Bushra Mirza, 16, was diagnosed with tuberculosis (TB) two months ago. She was prescribed four medicines for nine months but she took them for a month because her coughing stopped. Now her hacking cough is back, and so is she, in the airless 8x8 room of pulmonary physician Dr Gaurav Ghatawat at the not-for-profit Fauziya Hospital in Mumbai's congested Kurla West neighbourhood. She is visibly underweight, weighing 35 kg for her 5-feet frame.
Bustling Mumbai is undoubtedly India's most vibrant metropolis, but with 60% of its 13 million population living in slums, inevitable shortfalls in housing, sanitation and nutrition make people susceptible to infection.
Dressed in a sequinned black burqa, Mirza tearfully looks at her GeneXpert test report that confirms the TB diagnosis. The doctor gently tells her that the only thing that can make her well is having all four prescribed medicines every day for the next nine months. She nods wordlessly. The message has finally sunk in.
Fauziya Hospital dispensary gives these medicines free and Mirza gets a fortnightly dose to ensure she is there next fortnight for a follow-up. If she misses an appointment, Anjali Mulik, who works as a counsellor at the TB clinic, will visit her at home and convince her to continue treatment.
Treatment works, as it did for Mohammad Ansari, 20, who works in the "garment line", his euphemism for hawking secondhand clothes on the streets. He hasn't missed a day of medication for two months. His cough is gone, he's full of energy and he's weight has gone up to 54 kg from 50 kg.
Ansari was lucky he didn't have MDR (multiple drug resistant) or XDR (extensively drug-resistant) TB, which is resistant to the two most powerful anti-TB drugs, isoniazid and rifampicin, in addition to being resistant to fluoroquinolones (such as ofloxacin or moxifloxacin) and to at least one of three injectable second-line drugs (amikacin, capreomycin or kanamycin). MDR-TB and XDR-TB usually take at least two years to treat with drugs that are more expensive and toxic.
Thane West-resident Haji Mohammad, 28, has MDR-TB, which killed his brother two years ago. Mohammad got symptoms four months ago but was misdiagnosed initially by private practitioners. He was diagnosed with MDR-TB two months ago and is now in hospital with severe drug-induced jaundice that has busted his liver. His weight is down from 50 kg to 35 kg in two months.
Ruksana Mohammad, 19, his wife of seven months, is besides herself with worry. Mohammad, who drives tempos and cars for a living, has been too sick to work since November and the family has already spent Rs 10,000 on his treatment. Though TB is treated free in government hospitals, she says his mother won't agree to him being admitted to Mumbai's sprawling Sewri TB Hospital, where treatment is free but the conditions are so depressing that the hospital makes news for patients going AWOL or attempting suicide, both successfully and unsuccessfully, than cure.
The problem is not the hospital but the disease.

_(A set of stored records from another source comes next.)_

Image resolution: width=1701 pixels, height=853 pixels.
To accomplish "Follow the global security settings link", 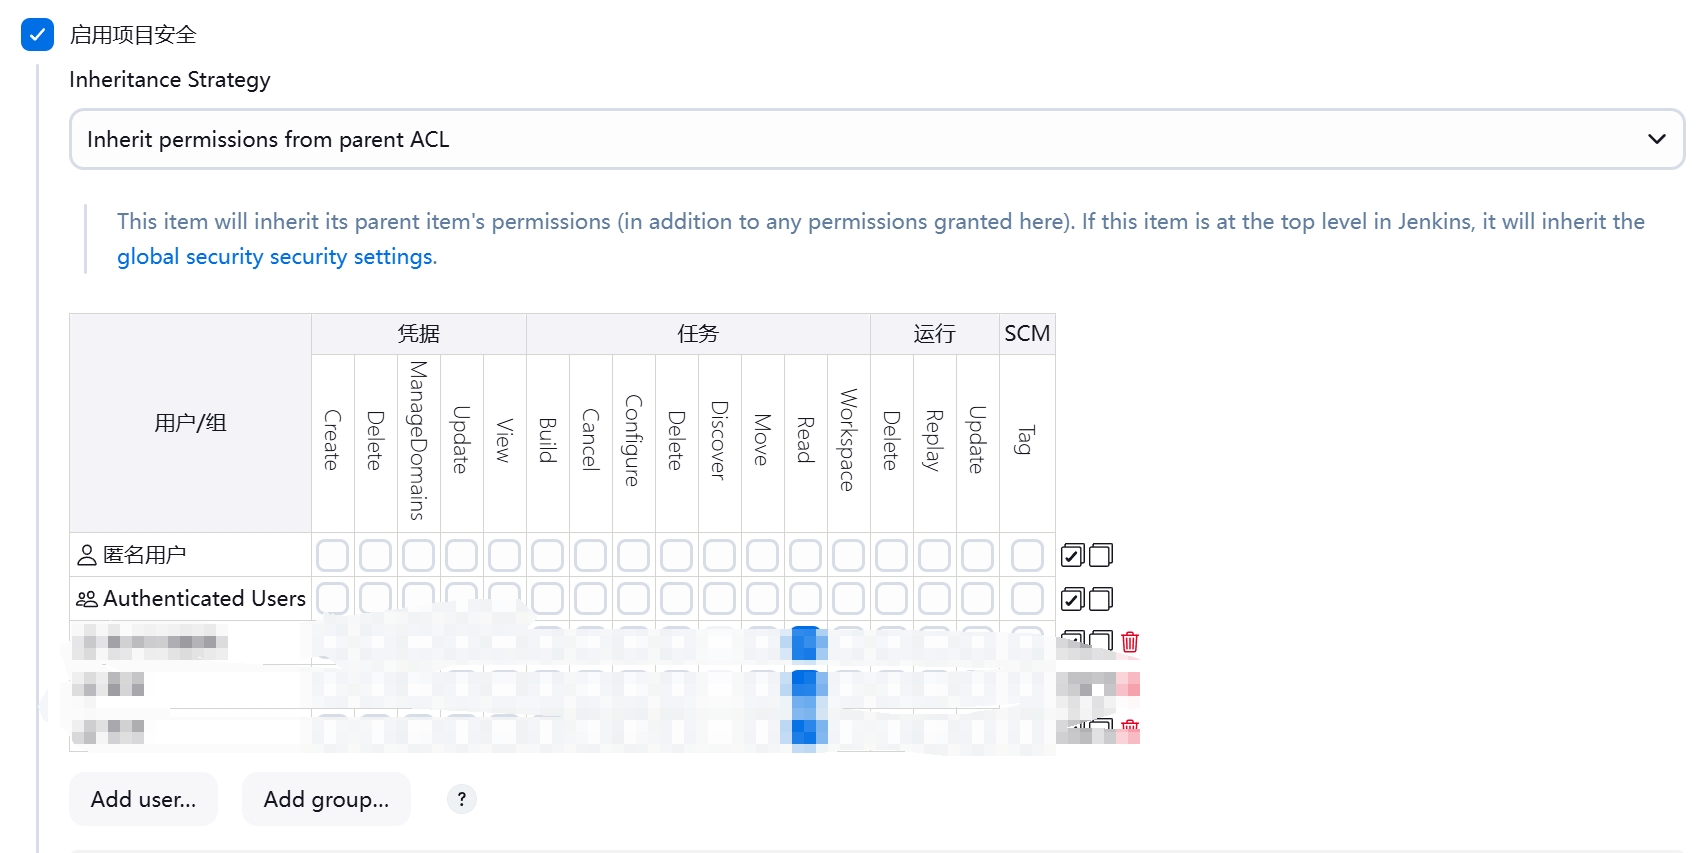I will 277,257.
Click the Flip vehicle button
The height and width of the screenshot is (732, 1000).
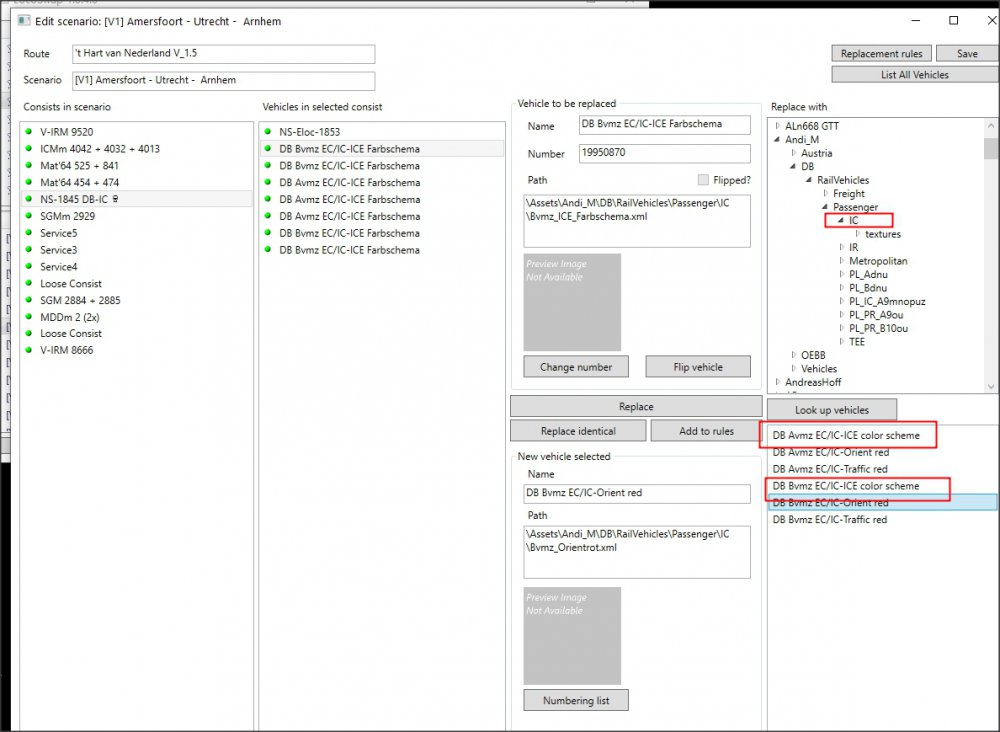[x=697, y=367]
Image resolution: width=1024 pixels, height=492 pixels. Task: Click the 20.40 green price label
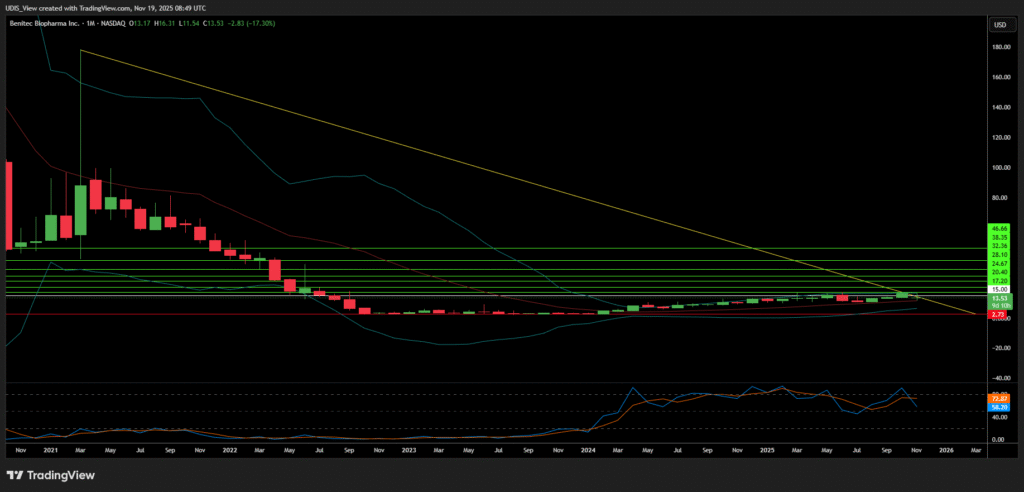click(998, 272)
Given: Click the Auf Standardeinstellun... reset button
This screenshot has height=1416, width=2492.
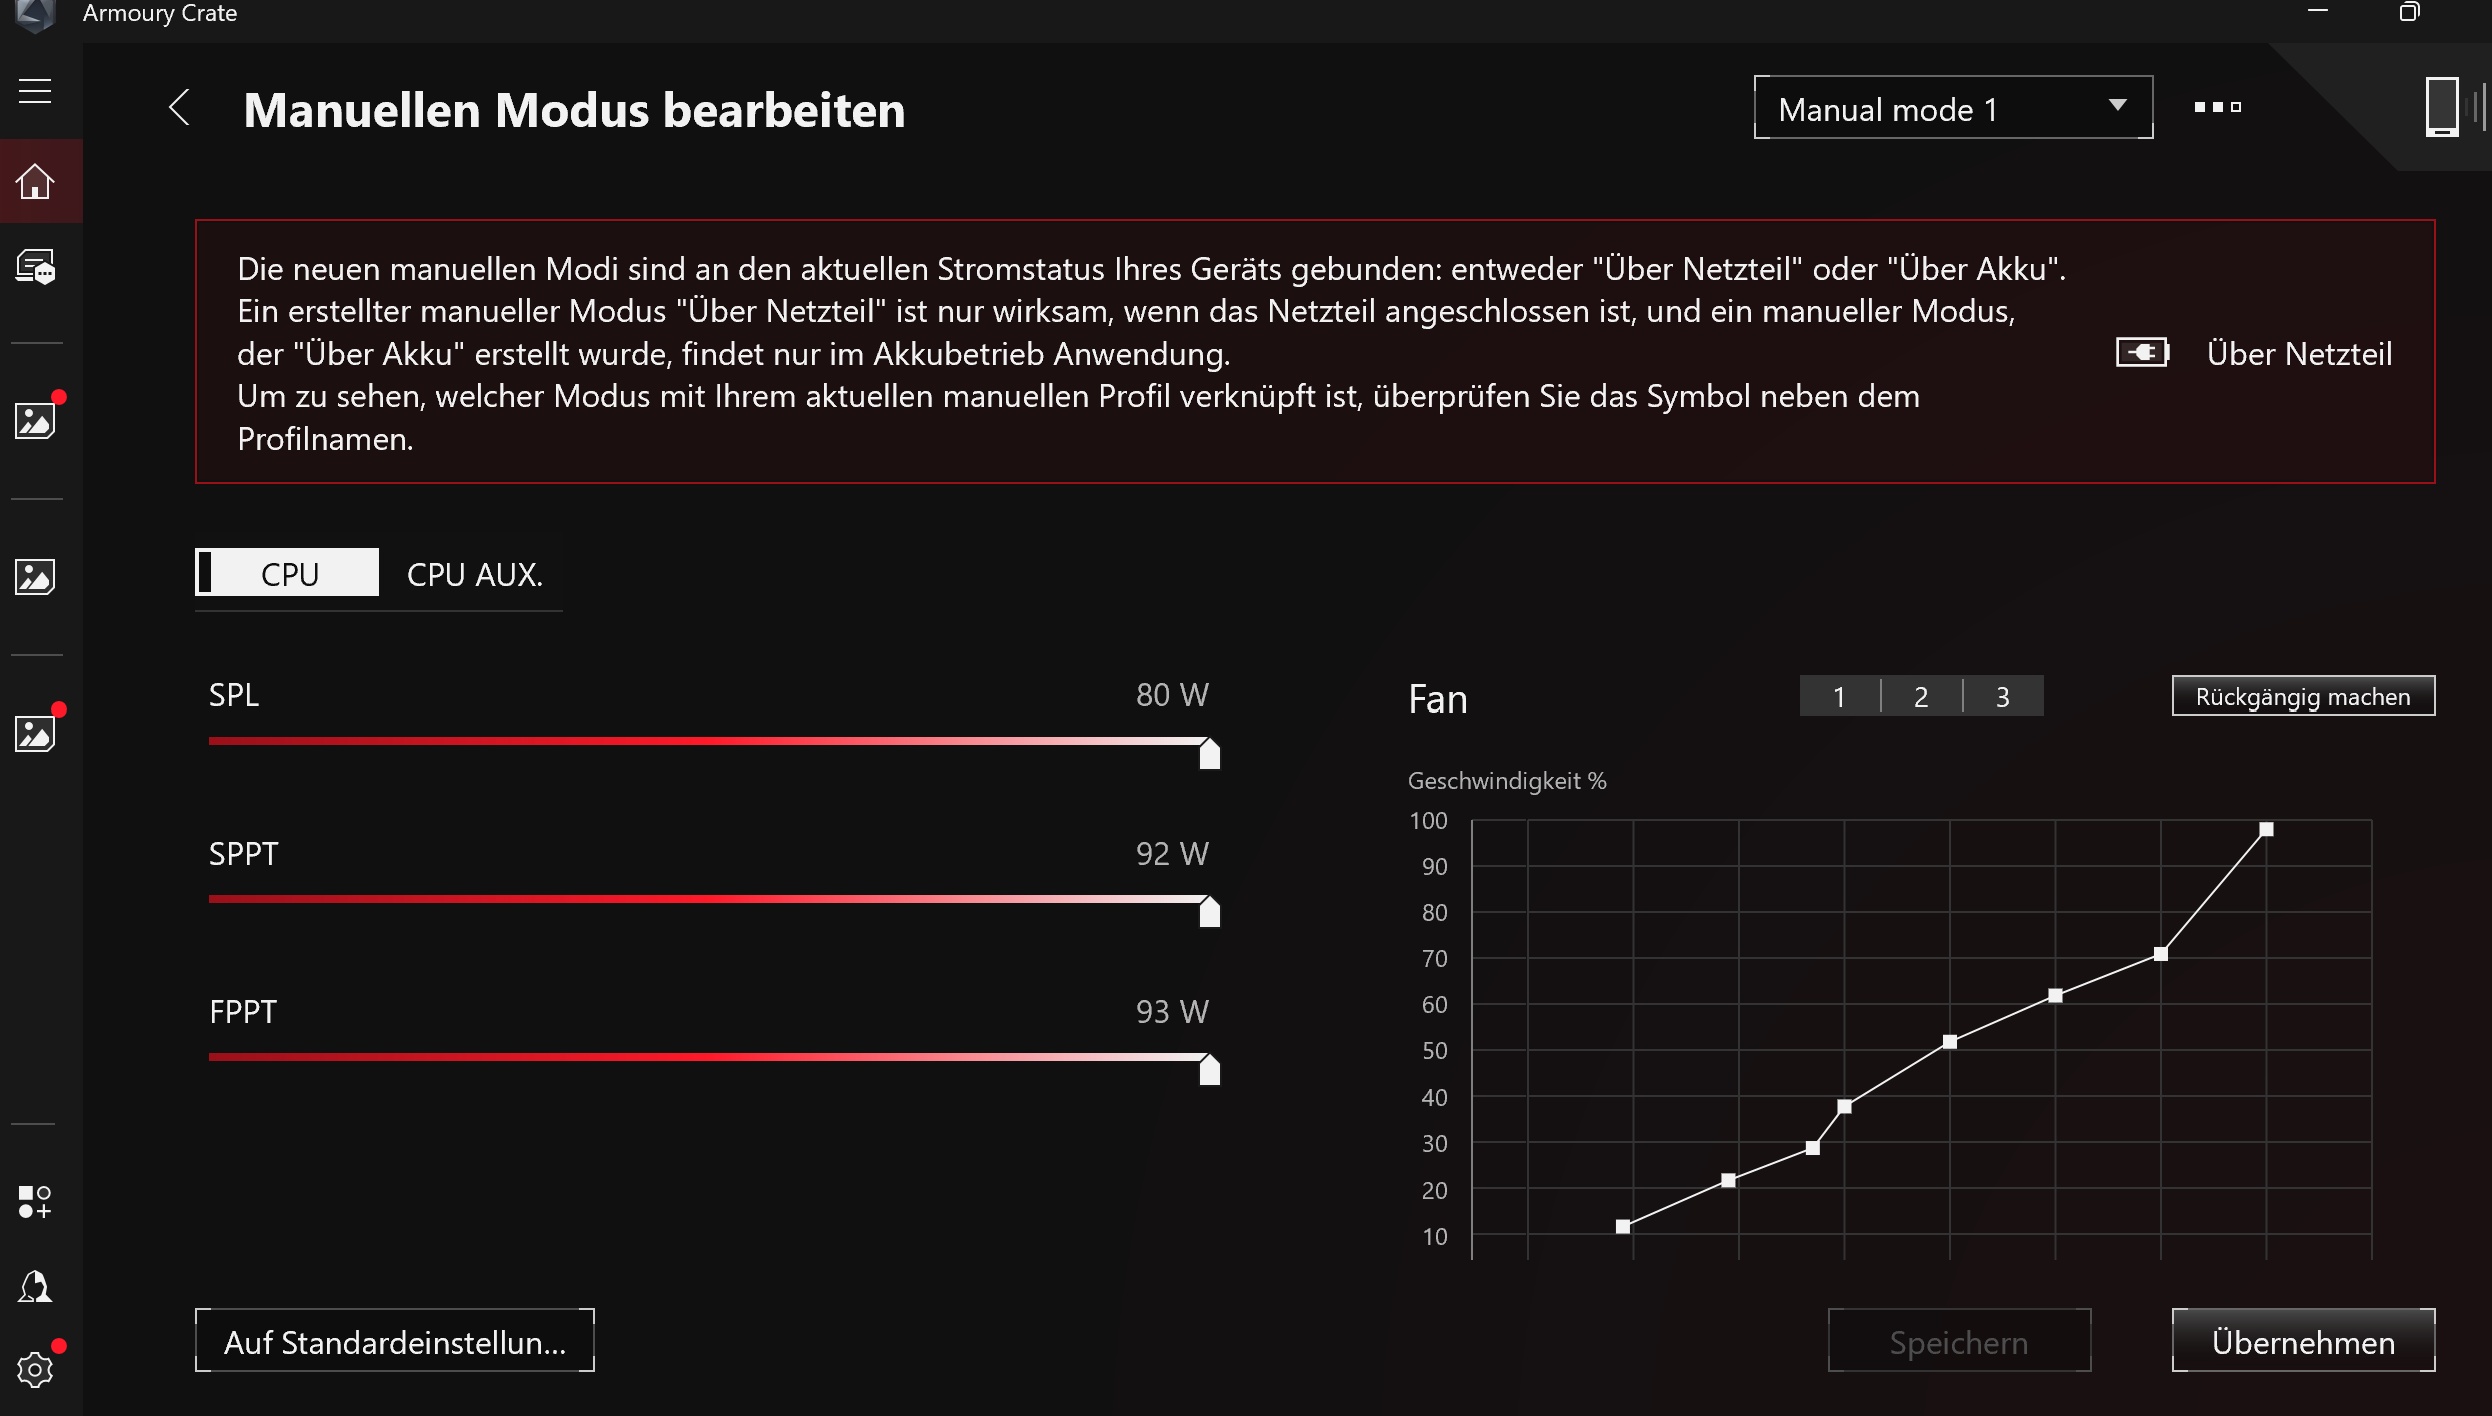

Most people who end up at Sewri are people like Mohammad with MDR- and XDR-TB who are in a government hospital simply because their families don't have the Rs 5,000-Rs 6,000 a month for medicine.
"The hospital is full of the living dead," says Ruksana with a shudder, "people there are only skin and bone and cough out blood all day. Then they die".
"Since the treatment for MDR and XDR takes two years and the progress is gradual, people think they're not getting better and choose to leave to try their luck with other cures," says Dr Ghatawat. He has lost two persons to XDR-TB this year, with 15-year-old Farzana succumbing to it last month because she stopped medicines and got a tabeez (amulet) instead. That was three months ago. Last month, Farzana came back to hospital bleeding from the mouth but it was too late for the medicines to work. She died within 24 hours of being admitted.
Bustling Mumbai is undoubtedly India's most vibrant metropolis, but with 60% of its 13 million population living in slums, inevitable shortfalls in housing, sanitation and nutrition make people susceptible to infection. So common are MDR and XDR now that Dr Ghatawat routinely does the GeneXpert test at a subsidised price of Rs 250, compared to the market rats of Rs 2,000. It's done free in government hospitals but only for suspected MDR and XDR cases.
He, like most doctors at Sewri, doesn't wear a mask on hospital rounds. "For patients to adhere to treatment, you have to get them to trust you with their lives. How can you do it if you speak from beyond a mask?" asks a Sewri doctor who did not wish to be named.